ASSIGNMENT → Keep only the lines of the listing that include the word "section", and copy them.

DATA SUPPLIED →
■ ■ ■ ■
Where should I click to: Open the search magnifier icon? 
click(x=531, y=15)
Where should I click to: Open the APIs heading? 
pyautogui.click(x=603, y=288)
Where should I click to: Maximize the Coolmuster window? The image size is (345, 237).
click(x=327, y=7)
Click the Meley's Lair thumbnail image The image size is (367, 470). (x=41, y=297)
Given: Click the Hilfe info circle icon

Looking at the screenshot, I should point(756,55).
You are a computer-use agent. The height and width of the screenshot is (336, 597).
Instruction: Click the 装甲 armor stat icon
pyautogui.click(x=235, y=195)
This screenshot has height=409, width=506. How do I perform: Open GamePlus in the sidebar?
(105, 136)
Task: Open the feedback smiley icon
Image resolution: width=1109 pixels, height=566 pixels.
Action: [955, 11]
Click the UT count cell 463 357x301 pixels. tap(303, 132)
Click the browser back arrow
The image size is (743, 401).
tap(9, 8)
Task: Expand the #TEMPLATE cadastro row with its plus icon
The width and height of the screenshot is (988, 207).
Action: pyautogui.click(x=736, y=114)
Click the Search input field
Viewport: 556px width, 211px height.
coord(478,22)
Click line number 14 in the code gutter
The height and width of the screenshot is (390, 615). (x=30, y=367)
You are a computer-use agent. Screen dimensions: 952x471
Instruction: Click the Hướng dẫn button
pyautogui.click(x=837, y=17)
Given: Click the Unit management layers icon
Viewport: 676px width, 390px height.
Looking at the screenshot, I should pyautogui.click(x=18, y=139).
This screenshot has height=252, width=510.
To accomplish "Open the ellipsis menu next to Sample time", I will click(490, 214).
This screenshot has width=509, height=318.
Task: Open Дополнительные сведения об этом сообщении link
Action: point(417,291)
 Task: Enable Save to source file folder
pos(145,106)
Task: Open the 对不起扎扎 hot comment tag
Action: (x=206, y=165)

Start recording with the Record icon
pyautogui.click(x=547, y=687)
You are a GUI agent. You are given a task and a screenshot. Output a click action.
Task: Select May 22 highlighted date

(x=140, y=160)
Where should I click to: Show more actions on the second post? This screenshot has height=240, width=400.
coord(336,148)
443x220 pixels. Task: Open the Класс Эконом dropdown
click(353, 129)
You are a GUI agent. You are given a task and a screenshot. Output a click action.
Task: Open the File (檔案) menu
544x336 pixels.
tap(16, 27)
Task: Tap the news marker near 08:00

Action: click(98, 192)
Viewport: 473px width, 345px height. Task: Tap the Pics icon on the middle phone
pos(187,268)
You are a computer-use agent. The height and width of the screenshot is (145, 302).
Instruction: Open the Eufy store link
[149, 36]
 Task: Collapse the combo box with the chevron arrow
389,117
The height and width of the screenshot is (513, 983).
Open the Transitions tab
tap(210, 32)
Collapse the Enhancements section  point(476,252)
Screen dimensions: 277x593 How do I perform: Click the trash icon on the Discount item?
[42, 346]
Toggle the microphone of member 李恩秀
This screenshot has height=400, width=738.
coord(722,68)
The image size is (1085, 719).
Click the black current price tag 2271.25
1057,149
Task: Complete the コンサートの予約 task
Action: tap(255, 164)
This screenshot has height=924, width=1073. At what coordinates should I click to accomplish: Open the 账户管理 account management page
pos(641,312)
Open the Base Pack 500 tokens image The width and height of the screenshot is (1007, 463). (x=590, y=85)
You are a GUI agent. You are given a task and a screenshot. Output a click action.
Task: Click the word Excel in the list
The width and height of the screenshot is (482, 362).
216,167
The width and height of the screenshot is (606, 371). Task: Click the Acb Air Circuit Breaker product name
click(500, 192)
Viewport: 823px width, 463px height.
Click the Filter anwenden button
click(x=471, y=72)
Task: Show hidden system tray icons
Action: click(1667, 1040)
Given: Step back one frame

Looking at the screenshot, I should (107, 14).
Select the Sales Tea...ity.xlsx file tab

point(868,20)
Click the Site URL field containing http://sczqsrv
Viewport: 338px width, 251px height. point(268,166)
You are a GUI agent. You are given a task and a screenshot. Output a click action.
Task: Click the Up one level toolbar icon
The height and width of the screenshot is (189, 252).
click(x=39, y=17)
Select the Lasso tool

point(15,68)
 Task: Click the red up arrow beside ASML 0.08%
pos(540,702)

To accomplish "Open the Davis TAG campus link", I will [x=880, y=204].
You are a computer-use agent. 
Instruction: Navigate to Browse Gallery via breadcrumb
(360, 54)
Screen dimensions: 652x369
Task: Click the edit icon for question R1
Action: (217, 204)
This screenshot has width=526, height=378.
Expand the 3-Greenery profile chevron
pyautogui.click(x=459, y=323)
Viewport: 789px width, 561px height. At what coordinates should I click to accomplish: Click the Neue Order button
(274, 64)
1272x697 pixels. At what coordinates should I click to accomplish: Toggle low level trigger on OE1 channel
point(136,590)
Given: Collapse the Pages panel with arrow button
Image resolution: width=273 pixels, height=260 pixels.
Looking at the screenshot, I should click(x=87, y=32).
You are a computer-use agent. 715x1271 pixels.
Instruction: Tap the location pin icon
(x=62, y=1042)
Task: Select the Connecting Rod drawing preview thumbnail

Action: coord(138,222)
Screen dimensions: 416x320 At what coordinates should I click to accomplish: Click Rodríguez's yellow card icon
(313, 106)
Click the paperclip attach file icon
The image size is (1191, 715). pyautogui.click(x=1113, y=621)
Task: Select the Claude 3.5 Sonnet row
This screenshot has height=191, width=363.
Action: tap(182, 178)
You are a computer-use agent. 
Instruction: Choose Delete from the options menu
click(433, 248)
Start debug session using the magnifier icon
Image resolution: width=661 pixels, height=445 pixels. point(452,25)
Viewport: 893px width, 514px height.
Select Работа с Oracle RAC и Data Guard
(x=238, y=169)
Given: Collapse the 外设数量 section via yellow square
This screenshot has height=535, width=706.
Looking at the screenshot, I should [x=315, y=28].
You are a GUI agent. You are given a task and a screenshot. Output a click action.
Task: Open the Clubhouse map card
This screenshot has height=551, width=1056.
■ ■ ■ ■
EXPECTED OUTPUT →
Collapse the Enhancements section  point(476,252)
Given: Collapse the 外设数量 section via yellow square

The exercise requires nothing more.